Chapter 8.3, Problem 29E

To determine

To find: first five terms of the geometric sequence and the common ratio. Write the nth term of the sequence as a function of n .

Answer to Problem 29E

First five terms of the geometric sequence are $6,-9,\frac{27}{2},-\frac{81}{4},\frac{243}{8}$ respectively.

Common ratio of the sequence is $-\frac{3}{2}$ .

An expression for nth term of the sequence is $a_n=6{\left(-\frac{3}{2}\right)}^{n-1}$ .

Explanation of Solution

Given information:

An sequence is given with first term $a_1=6$ and a recurrence relation $a_{k+1}=-\frac{3}{2}{a}_k$ .

Concept used:

The $n$ th term of geometric sequence has the form $a_1=a_1{r}^{n-1}$ where $r$ is the common ratio of the consecutive terms of the sequence.

Every geometric sequence can be written in the following form.

  $a_1=a_1,a_2=a_{1}r,a_3=a_1{r}^2,a_4=a_1{r}^3,\mathrm{...},a_n=a_1{r}^{n-1},\mathrm{..}$

Calculation:

Now, consider the first term.

  $a_1=6$

And

  $a_{k+1}=-\frac{3}{2}{a}_k$

First five terms of the sequence can be found by substituting 1, 2, 3, 4, and 5 for kas shown:

  $\begin{array}{l}{a}_2=-\frac{3}{2}{a}_1=-\frac{3}{2}\times 6=-9\\ a_3=-\frac{3}{2}{a}_2=-\frac{3}{2}\times \left(-9\right)=\frac{27}{2}\\ a_4=-\frac{3}{2}{a}_3=-\frac{3}{2}\times \frac{27}{2}=-\frac{81}{4}\\ a_5=-\frac{3}{2}{a}_4=-\frac{3}{2}\times \left(-\frac{81}{4}\right)=\frac{243}{8}\end{array}$

Hence, the first five terms of the sequence are $6,-9,\frac{27}{2},-\frac{81}{4},\frac{243}{8}$ respectively.

The common ratio can be found by dividing first term by second term.

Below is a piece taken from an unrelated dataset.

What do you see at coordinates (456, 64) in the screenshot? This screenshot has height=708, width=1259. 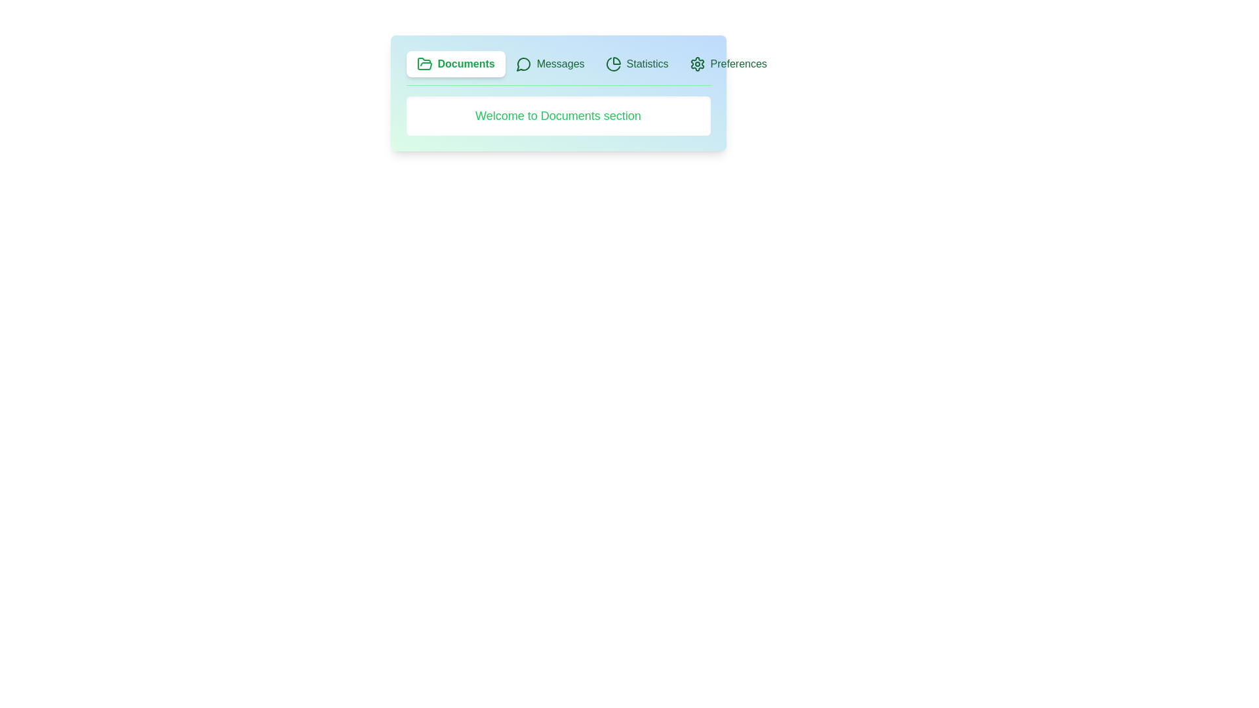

  $\begin{array}{c}r=\frac{a_2}{a_1}\\ =\frac{-9}{6}\\ =-\frac{3}{2}\end{array}$

Therefore, the common ratio is $-\frac{3}{2}$ .

Now, the expression for nth term can be found as

  $\begin{array}{c}{a}_n=a_1{r}^{n-1}\\ =6{\left(-\frac{3}{2}\right)}^{n-1}\\ a_n=6{\left(-\frac{3}{2}\right)}^{n-1}\end{array}$

Hence, the expression for nth term of the sequence is $a_n=6{\left(-\frac{3}{2}\right)}^{n-1}$ .